Richard Layard, one of those responsible for coming up with the idea of
the non-accelerating inflation rate of unemployment in the 1980s,
Nothing to do with the Phillips Curve or Irving Fischer then? Or Samuelson, or Solow?
This would be simply a trivial piece of mis-attribution except for one point. Layard revived consideration of NAIRU in the 80s and it led directly to the way in which welfare was reformed in the 90s. If, as the Phillips Curve implies, it is the presence of a certain number or portion of people who are unemployed which keeps inflation down, then why with unemployment continually rising did inflation not fall? Layard’s answer was that a large portion of those unemployed were not really in the labour market at all: they weren’t out there jostling for jobs and thus having an impact upon wage rates. They were parked on the dole, on the scrap heap.

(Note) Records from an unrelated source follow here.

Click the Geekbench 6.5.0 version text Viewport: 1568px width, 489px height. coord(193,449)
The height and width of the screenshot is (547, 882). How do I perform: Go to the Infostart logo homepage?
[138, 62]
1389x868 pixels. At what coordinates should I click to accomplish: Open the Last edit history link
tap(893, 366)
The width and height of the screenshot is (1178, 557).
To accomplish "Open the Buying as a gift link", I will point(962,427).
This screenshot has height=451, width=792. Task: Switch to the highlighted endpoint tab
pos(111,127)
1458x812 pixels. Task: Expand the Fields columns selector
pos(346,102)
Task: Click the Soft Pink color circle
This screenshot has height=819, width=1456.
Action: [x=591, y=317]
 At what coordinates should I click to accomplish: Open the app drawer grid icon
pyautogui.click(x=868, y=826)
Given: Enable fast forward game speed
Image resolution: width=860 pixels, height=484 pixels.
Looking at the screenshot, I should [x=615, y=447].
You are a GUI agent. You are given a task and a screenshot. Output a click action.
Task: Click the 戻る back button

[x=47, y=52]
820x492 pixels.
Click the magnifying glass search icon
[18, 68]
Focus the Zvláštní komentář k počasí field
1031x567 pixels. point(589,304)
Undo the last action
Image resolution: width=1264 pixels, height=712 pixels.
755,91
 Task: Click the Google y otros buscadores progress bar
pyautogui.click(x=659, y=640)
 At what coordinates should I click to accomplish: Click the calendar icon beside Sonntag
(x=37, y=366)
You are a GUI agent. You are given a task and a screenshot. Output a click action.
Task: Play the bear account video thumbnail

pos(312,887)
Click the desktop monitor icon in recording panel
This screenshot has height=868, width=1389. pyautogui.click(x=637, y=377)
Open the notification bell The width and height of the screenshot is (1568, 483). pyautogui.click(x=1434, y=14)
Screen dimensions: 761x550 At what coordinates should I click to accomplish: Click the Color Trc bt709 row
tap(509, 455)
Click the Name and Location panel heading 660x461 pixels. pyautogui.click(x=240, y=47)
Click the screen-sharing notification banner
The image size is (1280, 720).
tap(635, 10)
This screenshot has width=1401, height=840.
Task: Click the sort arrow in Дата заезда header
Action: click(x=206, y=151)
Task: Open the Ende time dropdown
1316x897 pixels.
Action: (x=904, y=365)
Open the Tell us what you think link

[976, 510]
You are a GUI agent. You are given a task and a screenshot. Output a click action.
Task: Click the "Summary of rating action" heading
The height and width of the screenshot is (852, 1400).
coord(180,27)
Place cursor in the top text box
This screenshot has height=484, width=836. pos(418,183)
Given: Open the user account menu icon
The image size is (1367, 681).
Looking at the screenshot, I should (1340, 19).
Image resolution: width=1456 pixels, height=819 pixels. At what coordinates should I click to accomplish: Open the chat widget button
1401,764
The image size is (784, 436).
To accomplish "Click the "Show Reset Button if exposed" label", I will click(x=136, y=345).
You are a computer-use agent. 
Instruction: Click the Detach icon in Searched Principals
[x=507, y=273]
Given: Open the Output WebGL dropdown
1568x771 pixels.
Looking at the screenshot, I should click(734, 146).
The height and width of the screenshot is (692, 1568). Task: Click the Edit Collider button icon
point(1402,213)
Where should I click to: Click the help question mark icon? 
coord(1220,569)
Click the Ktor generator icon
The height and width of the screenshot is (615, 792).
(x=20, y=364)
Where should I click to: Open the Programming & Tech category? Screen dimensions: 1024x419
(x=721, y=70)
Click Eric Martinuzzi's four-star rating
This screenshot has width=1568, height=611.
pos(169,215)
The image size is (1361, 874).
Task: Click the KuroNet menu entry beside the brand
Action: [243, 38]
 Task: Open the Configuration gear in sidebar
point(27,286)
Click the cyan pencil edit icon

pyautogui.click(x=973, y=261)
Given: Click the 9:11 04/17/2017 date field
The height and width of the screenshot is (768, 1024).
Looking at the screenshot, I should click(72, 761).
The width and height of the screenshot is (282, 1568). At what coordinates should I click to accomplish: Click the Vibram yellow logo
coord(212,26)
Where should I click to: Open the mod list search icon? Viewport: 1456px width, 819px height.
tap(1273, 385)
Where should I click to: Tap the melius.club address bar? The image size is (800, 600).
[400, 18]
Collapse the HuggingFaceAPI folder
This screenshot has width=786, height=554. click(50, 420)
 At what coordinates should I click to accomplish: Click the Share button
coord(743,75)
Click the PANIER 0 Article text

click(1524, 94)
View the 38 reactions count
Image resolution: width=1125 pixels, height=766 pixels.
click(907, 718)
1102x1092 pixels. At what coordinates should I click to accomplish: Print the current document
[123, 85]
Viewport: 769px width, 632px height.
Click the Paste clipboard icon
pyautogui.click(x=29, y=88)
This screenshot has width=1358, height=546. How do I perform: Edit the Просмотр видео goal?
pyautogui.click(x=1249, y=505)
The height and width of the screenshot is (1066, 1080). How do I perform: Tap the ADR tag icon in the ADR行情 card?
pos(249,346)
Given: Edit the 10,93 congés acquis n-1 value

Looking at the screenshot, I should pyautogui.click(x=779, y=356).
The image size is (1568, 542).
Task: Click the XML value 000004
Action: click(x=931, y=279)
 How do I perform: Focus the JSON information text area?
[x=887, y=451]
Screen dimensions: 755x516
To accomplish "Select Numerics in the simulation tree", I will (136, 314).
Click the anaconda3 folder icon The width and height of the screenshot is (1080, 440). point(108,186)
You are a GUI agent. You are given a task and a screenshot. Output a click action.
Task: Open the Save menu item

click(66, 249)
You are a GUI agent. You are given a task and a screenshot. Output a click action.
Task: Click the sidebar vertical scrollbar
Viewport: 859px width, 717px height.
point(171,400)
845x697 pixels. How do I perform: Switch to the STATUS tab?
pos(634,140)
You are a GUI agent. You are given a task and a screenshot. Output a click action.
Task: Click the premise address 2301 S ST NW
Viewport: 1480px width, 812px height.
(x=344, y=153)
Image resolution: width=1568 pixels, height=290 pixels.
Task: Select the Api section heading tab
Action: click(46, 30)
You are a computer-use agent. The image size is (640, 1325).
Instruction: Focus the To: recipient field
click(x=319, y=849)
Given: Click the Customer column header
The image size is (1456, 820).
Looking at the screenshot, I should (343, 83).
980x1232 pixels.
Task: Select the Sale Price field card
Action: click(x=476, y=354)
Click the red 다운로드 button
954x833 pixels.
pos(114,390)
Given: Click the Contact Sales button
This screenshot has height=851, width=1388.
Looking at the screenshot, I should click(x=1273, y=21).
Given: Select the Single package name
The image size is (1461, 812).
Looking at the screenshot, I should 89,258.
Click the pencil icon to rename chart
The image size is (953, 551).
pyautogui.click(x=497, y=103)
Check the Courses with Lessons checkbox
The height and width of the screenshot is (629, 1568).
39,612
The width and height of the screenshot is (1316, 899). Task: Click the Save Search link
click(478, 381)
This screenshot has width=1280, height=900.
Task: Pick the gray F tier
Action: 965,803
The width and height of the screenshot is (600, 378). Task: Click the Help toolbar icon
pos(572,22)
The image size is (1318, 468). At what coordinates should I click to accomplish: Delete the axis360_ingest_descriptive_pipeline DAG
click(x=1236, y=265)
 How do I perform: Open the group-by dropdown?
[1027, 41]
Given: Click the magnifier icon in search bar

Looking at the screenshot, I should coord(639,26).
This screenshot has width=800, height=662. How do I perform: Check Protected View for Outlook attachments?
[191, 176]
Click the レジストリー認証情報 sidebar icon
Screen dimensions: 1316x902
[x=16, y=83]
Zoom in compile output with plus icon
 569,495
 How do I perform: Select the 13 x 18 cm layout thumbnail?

The answer is thus to get them back out into the workforce, and if that’s not possible, at least into the labour force. So make the receipt of the dole (or welfare etc) contingent on going to job interviews, going on training schemes, so that they are indeed having that effect upon wage rates.
He’s, at least in the UK, the intellectual father of welfare to work schemes (or whatever it is we call them. New Start?).
Now, quite how much effect this has all had I’m not competent to calculate, but I have my suspicions that the changes in welfare eligibility in the US have been at least part of the reason why they’ve had, by the standards of the past few decades, very low unemployment rates but not much inflation: certainly, very little inflation by the standards of the NAIRU of the 70s and 80s.
But you would expect the Economics Editor of a national newspaper, especially a serious, liberal one, to know that, wouldn’t you?